Morphology of Immunomodulation in Breast Cancer Tumor Draining Lymph Nodes Depends on Stage and Intrinsic Subtype

Maximilian Seidl*, Moritz Bader, Astrid Vaihinger, Ulrich F. Wellner, Rumyana Todorova, Bettina Herde, Klaudia Schrenk, Jochen Maurer, Oliver Schilling, Thalia Erbes, Paul Fisch, Jens Pfeiffer, Linda Hoffmann, Kai Franke, Martin Werner, Peter Bronsert

*Corresponding author for this work


Cancer research of immune-modulating mechanisms mainly addresses the role of tumor-infiltrating immune cells. Mechanisms modulating the adaptive immune system at the primary activation site - the draining lymph node (LN) - are less investigated. Here we present tumor-caused histomorphological changes in tumor draining LNs of breast cancer patients, dependent on the localization (sentinel LN vs. non-sentinel LN), the tumor size, the intrinsic subtype and nodal metastatic status. The quantitative morphological study was conducted in breast cancer patients with at least one sentinel LN and no neoadjuvant therapy. All LNs were annotated considering to their topographical location, stained for IgD/H&E, digitized and quantitatively analyzed. In 206 patients, 394 sentinels and 940 non-sentinel LNs were categorized, comprising 40758 follicles and 7074 germinal centers. Subtype specific immunomorphological patterns were detectable: Follicular density was higher in LNs of Her2 enriched hormone receptor positive and triple-negative breast cancers whereas hormone receptor positive breast cancers showed more macrophage infiltrations in the LN cortex. Follicles are rounder in metastatic LNs and non-sentinel LNs.
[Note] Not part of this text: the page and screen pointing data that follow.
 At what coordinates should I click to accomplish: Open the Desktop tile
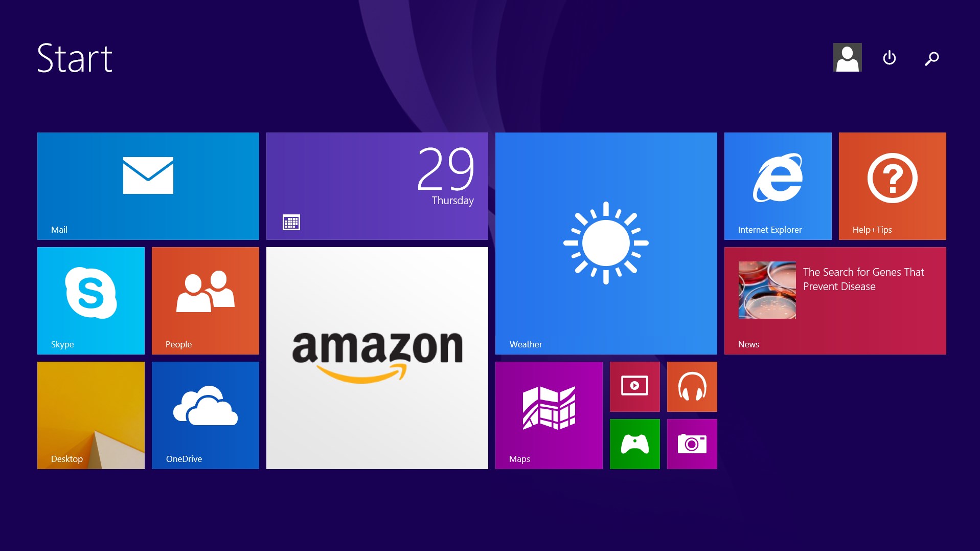90,415
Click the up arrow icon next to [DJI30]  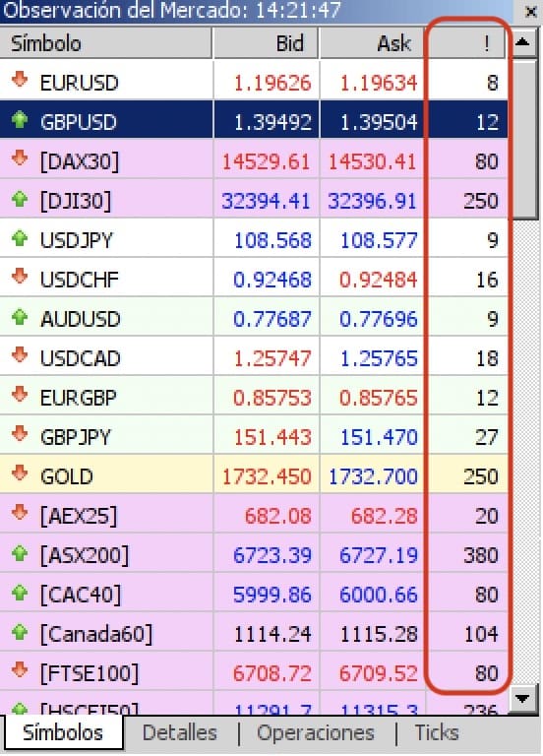20,198
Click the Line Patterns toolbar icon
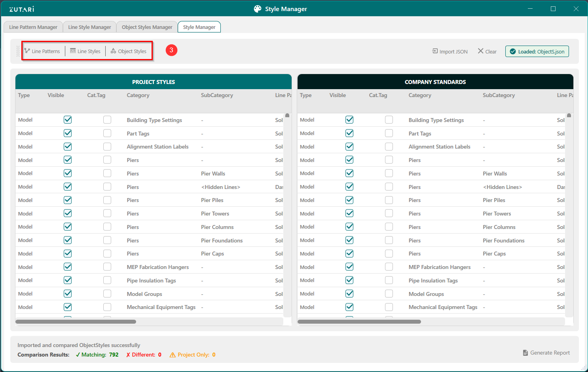 [x=27, y=51]
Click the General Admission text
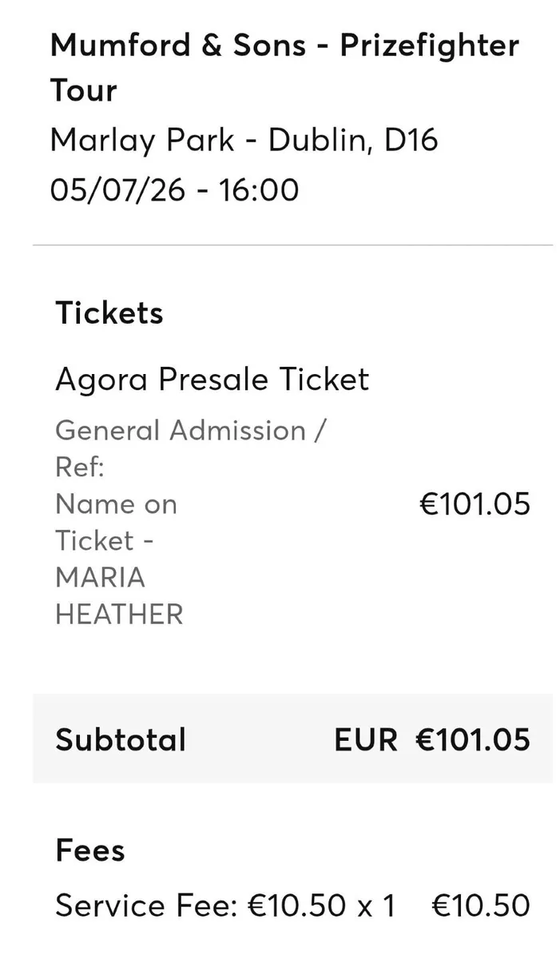Screen dimensions: 560x959 [181, 431]
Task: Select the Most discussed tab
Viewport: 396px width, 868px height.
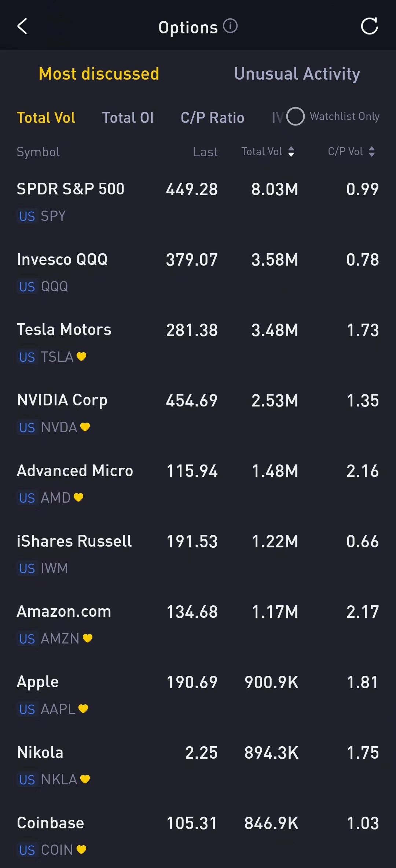Action: tap(99, 74)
The identified immunomorphological changes reflect different underlying immunomodulations taking place in the tumor-draining LNs and should therefore be considered as possible prognostic and predictive markers for LN metastasis and therapy associated immunomodulation.

Original languageEnglish
Article number5321
JournalScientific Reports
Issue number1
Publication statusPublished - 01.12.2018

Research Areas and Centers

  • Research Area: Luebeck Integrated Oncology Network (LION)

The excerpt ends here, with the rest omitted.